#### DATASET ENTRIES:
______

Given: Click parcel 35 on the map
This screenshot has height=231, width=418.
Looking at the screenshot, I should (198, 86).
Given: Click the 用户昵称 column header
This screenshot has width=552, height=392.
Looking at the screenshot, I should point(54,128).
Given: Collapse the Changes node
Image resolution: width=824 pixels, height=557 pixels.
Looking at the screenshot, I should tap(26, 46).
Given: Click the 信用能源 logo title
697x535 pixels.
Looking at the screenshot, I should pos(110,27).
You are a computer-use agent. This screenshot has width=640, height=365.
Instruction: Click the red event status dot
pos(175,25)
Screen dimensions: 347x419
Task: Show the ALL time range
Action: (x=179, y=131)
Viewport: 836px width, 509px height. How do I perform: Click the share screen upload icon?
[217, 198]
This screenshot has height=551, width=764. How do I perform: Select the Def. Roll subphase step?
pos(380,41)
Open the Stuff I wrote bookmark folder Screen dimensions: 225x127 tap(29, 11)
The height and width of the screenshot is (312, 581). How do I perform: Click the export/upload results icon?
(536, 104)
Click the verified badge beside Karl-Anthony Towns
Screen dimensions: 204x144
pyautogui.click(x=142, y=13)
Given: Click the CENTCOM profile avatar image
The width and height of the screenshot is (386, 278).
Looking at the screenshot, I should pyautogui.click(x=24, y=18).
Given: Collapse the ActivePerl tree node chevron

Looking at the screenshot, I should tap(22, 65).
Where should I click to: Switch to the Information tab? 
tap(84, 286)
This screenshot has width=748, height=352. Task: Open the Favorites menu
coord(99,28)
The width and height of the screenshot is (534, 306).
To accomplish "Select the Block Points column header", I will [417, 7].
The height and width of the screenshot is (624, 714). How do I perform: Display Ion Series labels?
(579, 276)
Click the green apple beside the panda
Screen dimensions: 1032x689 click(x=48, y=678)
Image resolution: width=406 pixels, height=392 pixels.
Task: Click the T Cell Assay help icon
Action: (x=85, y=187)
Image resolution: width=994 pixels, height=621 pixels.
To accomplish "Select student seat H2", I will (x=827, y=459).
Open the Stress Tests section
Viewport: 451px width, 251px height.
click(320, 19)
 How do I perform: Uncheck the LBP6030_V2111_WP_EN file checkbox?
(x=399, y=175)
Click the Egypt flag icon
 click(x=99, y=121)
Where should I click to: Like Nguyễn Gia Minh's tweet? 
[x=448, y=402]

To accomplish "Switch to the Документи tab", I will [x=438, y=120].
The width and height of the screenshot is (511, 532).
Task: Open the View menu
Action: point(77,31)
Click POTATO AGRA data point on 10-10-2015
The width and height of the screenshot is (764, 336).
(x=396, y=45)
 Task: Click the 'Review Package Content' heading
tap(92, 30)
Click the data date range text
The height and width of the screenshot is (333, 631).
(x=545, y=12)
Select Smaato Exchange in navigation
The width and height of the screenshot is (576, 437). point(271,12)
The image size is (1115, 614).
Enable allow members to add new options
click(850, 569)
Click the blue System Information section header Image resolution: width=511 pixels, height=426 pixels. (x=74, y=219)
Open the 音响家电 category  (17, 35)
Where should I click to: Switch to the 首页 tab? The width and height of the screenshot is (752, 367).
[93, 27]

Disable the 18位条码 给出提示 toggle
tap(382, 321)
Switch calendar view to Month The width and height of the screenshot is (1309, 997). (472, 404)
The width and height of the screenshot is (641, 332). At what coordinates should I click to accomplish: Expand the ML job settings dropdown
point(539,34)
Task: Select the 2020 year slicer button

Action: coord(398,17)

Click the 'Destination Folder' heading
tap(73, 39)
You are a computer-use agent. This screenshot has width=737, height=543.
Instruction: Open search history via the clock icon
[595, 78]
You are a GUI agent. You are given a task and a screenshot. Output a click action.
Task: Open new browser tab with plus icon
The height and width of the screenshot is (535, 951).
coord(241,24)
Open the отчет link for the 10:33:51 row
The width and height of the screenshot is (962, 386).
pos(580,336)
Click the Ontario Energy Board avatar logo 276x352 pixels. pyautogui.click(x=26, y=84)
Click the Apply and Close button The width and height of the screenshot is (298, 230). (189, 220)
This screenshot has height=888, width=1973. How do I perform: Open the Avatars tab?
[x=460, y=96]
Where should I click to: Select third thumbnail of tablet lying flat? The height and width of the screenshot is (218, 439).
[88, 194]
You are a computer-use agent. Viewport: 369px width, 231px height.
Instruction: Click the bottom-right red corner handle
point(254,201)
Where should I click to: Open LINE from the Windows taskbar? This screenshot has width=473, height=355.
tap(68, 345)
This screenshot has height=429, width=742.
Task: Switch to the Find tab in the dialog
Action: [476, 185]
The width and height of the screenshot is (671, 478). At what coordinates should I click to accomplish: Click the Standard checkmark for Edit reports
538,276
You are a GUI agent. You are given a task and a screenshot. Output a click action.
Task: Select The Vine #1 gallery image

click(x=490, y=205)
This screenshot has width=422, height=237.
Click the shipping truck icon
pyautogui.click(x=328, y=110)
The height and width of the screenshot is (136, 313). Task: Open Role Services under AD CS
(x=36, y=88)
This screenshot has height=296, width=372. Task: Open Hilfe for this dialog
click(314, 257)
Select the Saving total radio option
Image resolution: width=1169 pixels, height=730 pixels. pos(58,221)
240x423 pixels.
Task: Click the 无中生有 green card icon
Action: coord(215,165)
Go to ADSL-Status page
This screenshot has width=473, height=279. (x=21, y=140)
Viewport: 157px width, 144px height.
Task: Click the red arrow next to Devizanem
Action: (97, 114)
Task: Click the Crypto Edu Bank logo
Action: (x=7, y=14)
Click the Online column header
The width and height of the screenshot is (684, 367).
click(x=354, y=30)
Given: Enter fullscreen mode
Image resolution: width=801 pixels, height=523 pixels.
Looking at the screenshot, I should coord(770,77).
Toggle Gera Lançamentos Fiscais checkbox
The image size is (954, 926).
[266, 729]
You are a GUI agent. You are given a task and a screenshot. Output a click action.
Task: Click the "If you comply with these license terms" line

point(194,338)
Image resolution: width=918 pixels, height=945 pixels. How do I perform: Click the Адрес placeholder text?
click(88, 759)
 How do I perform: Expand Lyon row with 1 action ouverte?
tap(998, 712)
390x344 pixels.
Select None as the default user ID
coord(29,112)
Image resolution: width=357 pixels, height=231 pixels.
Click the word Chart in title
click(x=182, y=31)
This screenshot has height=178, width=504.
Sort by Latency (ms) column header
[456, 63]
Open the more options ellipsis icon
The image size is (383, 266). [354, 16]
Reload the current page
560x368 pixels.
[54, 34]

______

#### EXERCISE AIM:
Each line containing the word "section" must be pulled from the listing and copied.

#### SOLUTION FOR THIS EXERCISE:
Open the Stress Tests section
Click the blue System Information section header Image resolution: width=511 pixels, height=426 pixels. (x=74, y=219)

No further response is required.